E.S.: En los ordenamientos jurídicos “continentales”, denominados “de derecho civil”, nos hemos visto obligados a “tomar prestada” la terminología jurídica de los Estados Miembros de habla inglesa (fundamentalmente del Reino Unido), que tienen ordenamientos jurídicos de derecho común que difieren sustancialmente de los nuestros. Por tanto, hemos tomado términos o conceptos que no se corresponden exactamente. Esto ha hecho que en la Unión Europea utilicemos términos en inglés cuyo significado difiere de su sentido original, que han pasado a tener otro sentido, que no se usan en la misma forma gramatical, o que son “falsos amigos”, etc. Incluso en la UE, llevados por la necesidad de reflejar las peculiaridades de nuestros ordenamientos jurídicos, hemos acudido al EuroEnglish, un inglés que les resulta extraño a los hablantes nativos de inglés porque no les es familiar desde el punto de vista terminológico, pero que casi todos los Estados Miembros entienden. Además, está la complicación adicional de que en la UE tomamos nuestro vocabulario jurídico en inglés fundamentalmente de Inglaterra y Gales, no de Escocia ni de Irlanda del Norte, que usan una terminología bastante distinta (por ejemplo, un juez escocés de primera instancia es “sheriff”, no “judge”). Y para hacerlo aún más difícil, los EE.UU. usaban una terminología muy similar a la de Inglaterra y Gales, pero esta última decidió cambiarla sustancialmente en lo civil (1998) y en lo penal (2003-2005); sin embargo, EE.UU. y otros países con sistemas de derecho común (por ejemplo Australia o la India) no lo hicieron, por lo que gran parte de los términos jurídicos que oímos en las versiones originales de populares series y películas americanas sobre temas jurídicos (The Good Wife, The Good Fight, Law and Order, etc.), que está viendo mucha gente, no son los que usamos en la Unión Europea. Es realmente complicado.

A las dificultades del idioma hay que añadir que cada país tiene su sistema jurídico propio. ¿Cómo logran los diferentes actores trabajar en común y de forma efectiva para resolver los problemas que les surjan a los ciudadanos europeos?

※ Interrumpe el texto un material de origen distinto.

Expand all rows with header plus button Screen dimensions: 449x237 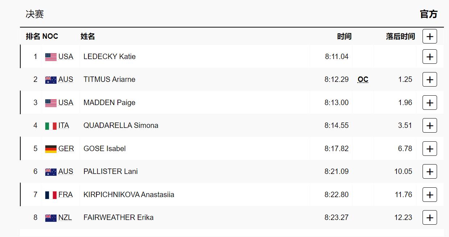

E.S.: El lema de la Unión Europea es “Unida en la diversidad”, es decir, que la unión se basa en el respeto por la diferencia, y en base a eso funciona, y lo hace muy bien teniendo en cuenta la enorme diversidad de los 28 Estados Miembros. La cooperación judicial se basa en la confianza mutua, es decir, en que una juez o fiscal italiana o portuguesa se va a fiar de lo que haga un juez o fiscal finlandés o lituano, y en determinados supuestos determinados por la legislación europea no va a entrar al fondo de la cuestión, sino que si se cumplen una serie de requisitos lo va a dar por bueno; precisamente por este motivo muchas sentencias se reconocen y ejecutan de forma transfronteriza en la Unión Europea y se colabora de forma activa. Existen multitud de medidas que ya están reguladas por la Unión Europea; sin embargo, para crear este clima de confianza entre la judicatura de los diversos países de la UE, la Comisión Europea está financiando muy generosamente programas de intercambio entre jueces y fiscales, así como cursos en los que jueces y fiscales de diversos estados miembros participan y colaboran en la resolución de casos prácticos de determinación de jurisdicción y de derecho aplicable en diversos ámbitos (civil, penal, derechos humanos, derecho de la competencia, protección de datos, cibercrimen o delitos informáticos, etc.), por lo que el clima de confianza mutua ha alcanzado niveles nunca antes logrados.

Si finalmente el Reino Unido sale de la UE, ¿seguirá utilizándose el EuroEnglish de forma generalizada? ¿Seguiría teniendo sentido? ¿Por qué?

B.P.: El uso del inglés como lingua franca seguramente ya no tenga vuelta atrás, pues no está indisolublemente relacionado con la pertenencia o no del Reino Unido a la Unión Europea. Tiene mucho más que ver con factores como que EE.UU. sea una potencia mundial o con que la transmisión del conocimiento a nivel mundial lleve ya muchos años llevándose a cabo fundamentalmente en inglés. De forma adicional, tanto la Comisión Europea como las instituciones nacionales han invertido ingentes cantidades de dinero en formar a los profesionales en lengua inglesa, y es difícil que ahora se cambie el idioma que todos compartimos en mayor o menor medida sólo por la salida del Reino Unido de la UE.

Y si vamos más allá de la UE, ¿también existen dificultades con respecto a otros tipos de inglés (americano, indio, etc.)? ¿Se tenderá en el futuro a intentar utilizar una especie de “InterEnglish” (un inglés internacional) común en el ámbito jurídico de todo el mundo?

E.S: Cada variante del inglés es distinta, no sólo en términos de pronunciación, sino de vocabulario, gramática, etc. Seguramente se termine por imponer el inglés americano (fundamentalmente por la música, las películas, las series, los videojuegos, YouTube, etc.), aunque la modalidad británica aún sigue teniendo un aura de prestigio innegable.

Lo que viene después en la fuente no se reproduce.